Supplied records ::
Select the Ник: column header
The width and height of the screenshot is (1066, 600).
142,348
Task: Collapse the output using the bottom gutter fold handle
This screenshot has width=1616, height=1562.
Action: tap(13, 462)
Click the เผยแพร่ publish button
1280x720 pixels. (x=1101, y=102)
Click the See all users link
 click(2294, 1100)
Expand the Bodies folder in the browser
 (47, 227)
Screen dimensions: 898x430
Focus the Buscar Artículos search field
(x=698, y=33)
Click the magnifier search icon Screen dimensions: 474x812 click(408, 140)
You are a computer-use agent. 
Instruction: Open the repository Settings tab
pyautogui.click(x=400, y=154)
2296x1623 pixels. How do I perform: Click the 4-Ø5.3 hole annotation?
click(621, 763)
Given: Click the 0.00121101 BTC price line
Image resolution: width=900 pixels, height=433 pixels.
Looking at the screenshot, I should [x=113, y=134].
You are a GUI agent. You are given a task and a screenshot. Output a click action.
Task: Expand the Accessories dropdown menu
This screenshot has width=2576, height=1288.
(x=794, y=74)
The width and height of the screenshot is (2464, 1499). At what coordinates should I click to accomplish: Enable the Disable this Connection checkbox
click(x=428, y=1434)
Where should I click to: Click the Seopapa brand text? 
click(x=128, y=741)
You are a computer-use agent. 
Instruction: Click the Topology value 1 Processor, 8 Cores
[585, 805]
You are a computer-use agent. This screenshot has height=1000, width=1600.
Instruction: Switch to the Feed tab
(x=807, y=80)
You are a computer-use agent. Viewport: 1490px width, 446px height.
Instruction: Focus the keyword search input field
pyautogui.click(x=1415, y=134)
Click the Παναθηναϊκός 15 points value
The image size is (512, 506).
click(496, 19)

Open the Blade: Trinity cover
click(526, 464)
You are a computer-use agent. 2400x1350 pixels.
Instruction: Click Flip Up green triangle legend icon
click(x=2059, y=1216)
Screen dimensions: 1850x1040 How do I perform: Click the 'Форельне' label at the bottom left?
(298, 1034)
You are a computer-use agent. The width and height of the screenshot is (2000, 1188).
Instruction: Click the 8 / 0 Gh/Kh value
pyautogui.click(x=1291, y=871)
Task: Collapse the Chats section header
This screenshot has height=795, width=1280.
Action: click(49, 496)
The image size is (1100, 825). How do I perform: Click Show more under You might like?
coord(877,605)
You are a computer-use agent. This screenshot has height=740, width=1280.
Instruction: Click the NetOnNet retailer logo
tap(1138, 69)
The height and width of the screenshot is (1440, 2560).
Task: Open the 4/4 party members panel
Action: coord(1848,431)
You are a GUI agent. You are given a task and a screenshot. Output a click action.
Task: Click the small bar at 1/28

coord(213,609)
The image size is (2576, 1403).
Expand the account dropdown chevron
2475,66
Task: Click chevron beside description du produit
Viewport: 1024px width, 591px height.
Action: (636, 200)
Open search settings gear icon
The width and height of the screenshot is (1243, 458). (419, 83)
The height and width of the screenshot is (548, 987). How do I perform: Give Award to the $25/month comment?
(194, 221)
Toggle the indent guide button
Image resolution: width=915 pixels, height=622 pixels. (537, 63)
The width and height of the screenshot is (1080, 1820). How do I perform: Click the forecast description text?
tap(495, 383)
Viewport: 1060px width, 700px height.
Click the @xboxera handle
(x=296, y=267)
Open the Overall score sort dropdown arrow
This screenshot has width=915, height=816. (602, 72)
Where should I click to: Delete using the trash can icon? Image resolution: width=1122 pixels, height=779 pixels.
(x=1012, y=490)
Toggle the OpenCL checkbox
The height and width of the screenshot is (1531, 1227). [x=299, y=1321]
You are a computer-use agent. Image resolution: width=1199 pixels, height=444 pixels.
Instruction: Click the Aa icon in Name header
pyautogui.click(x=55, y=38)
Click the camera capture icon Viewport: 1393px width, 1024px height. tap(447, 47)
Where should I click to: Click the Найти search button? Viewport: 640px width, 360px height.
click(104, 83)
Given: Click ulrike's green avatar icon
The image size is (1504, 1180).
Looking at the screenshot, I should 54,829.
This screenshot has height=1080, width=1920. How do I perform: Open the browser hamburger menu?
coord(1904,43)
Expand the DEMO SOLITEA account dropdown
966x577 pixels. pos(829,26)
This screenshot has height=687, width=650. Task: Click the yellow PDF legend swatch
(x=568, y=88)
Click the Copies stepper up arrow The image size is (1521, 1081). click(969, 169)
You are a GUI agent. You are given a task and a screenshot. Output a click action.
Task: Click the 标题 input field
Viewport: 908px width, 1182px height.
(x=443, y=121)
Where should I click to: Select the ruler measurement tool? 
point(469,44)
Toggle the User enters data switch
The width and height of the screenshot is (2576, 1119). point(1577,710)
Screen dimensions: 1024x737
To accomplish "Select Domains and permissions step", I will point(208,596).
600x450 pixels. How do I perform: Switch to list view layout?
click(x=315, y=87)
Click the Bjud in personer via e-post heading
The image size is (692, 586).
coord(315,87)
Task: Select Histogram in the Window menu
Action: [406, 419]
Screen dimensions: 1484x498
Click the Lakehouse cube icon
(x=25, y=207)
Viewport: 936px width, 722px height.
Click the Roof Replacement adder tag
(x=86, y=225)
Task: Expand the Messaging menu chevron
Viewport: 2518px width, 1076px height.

The request :: List every line in the records above that contains the word "search", copying each one in full.

Task answer ::
Focus the Buscar Artículos search field
Click the magnifier search icon Screen dimensions: 474x812 click(408, 140)
Instruction: Focus the keyword search input field
Open search settings gear icon
Where should I click to: Click the Найти search button? Viewport: 640px width, 360px height.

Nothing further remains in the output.